**Task prompt:** Extend the Capital Gearing Trust general meeting notice below, picking up after its final sentence.

**Source extract:**

==*==

The distribution of this document into jurisdictions other than the United Kingdom may be restricted by law. Persons into whose possession such documents come should inform themselves about and observe any such restrictions. Any failure to comply with these restrictions may constitute a violation of the securities laws of such jurisdiction.

CAPITAL GEARING TRUST PLC

(incorporated in Northern Ireland with company number NI005574 and registered as an investment company under section 833 of the Companies Act 2006)

Renewal of Authority to Buy Back Shares and Notice of General Meeting

Notice of a general meeting of the Company to be held on Wednesday, 26 March 2025 at 10.00 a.m. (the "General Meeting") at the offices of Frostrow Capital LLP, 25 Southampton Buildings, London WC2A 1AL is set out at Part 3 at the end of this document.

Shareholders are strongly encouraged to vote in favour of the Resolutions by using the enclosed form of proxy or by voting online. Those who do not hold their Ordinary Shares directly (including those who have invested through investor platforms) are encouraged to instruct their nominee to vote on their behalf in good time, to ensure that their votes, which are important to the Company, are received and taken into account. If Investor platforms have instructions on how votes should be submitted and the deadline for receipt, please note those instructions and also note that the deadline is likely to be earlier than the time and date for receipt of forms of proxy set out below.

==*==

**Given material:**
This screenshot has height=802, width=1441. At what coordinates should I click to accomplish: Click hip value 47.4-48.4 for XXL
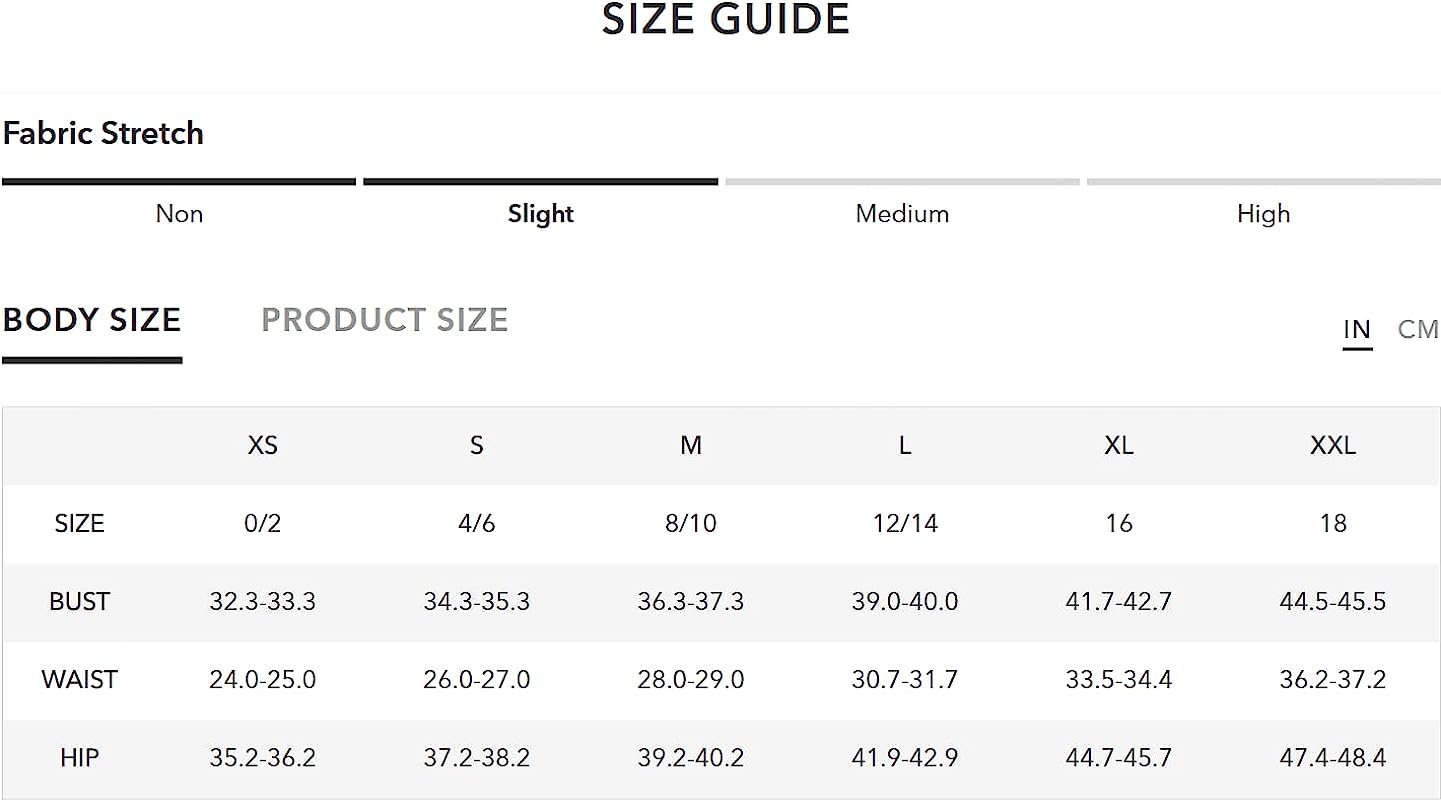pyautogui.click(x=1333, y=757)
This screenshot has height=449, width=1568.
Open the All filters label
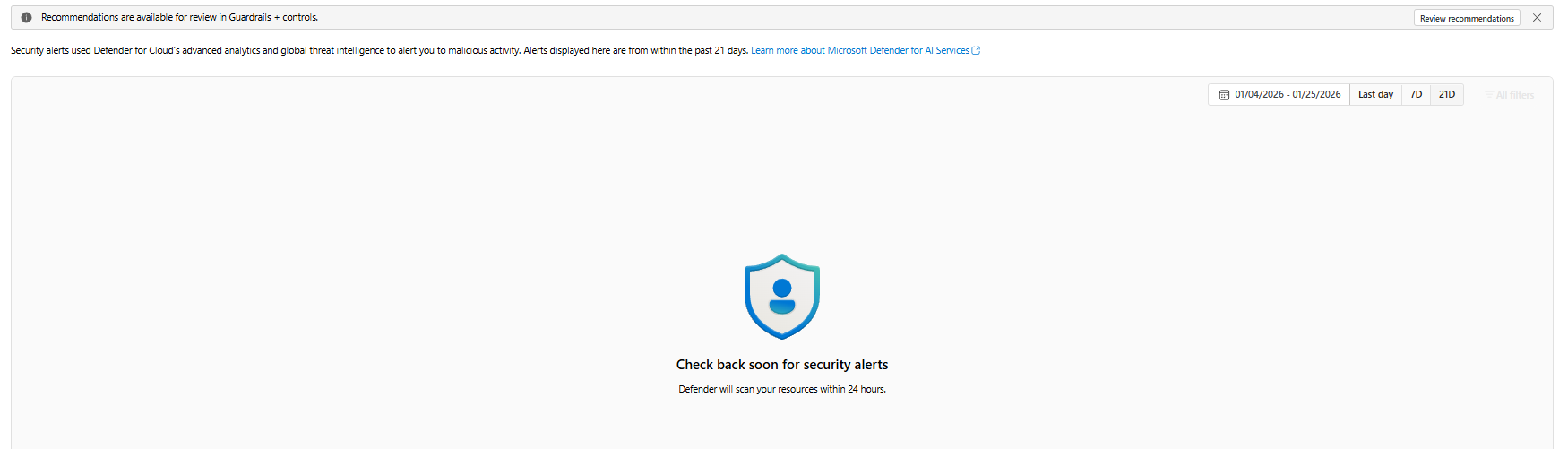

==*==

**Response:**
To be valid, the form of proxy accompanying this document must be completed and returned, in accordance with the instructions printed on it, so as to be received by the Company's registrars, Computershare Investor Services PLC, The Pavilions, Bridgwater Road, Bristol BS99 6ZY or lodged at www.investorcentre.co.uk/eproxy as soon as possible, but in any event by not later than 10.00 a.m. on Monday, 24 March 2025.

If you hold your Ordinary Shares in uncertificated form (i.e. in CREST) you may appoint a proxy for the General Meeting by completing and transmitting a CREST Proxy Instruction in accordance with the procedures set out in the CREST Manual issued by Euroclear UK & International Limited so that it is received by the registrar (under CREST Participation ID 3RA50) by the latest time(s) for receipt of proxy appointments specified in the notice of General Meeting. For this purpose, the time of the receipt will be taken to be the time (as determined by the timestamp applied to the message by the CREST Applications Host) from which the Company's agent is able to retrieve the message by enquiry to CREST in the manner prescribed by CREST.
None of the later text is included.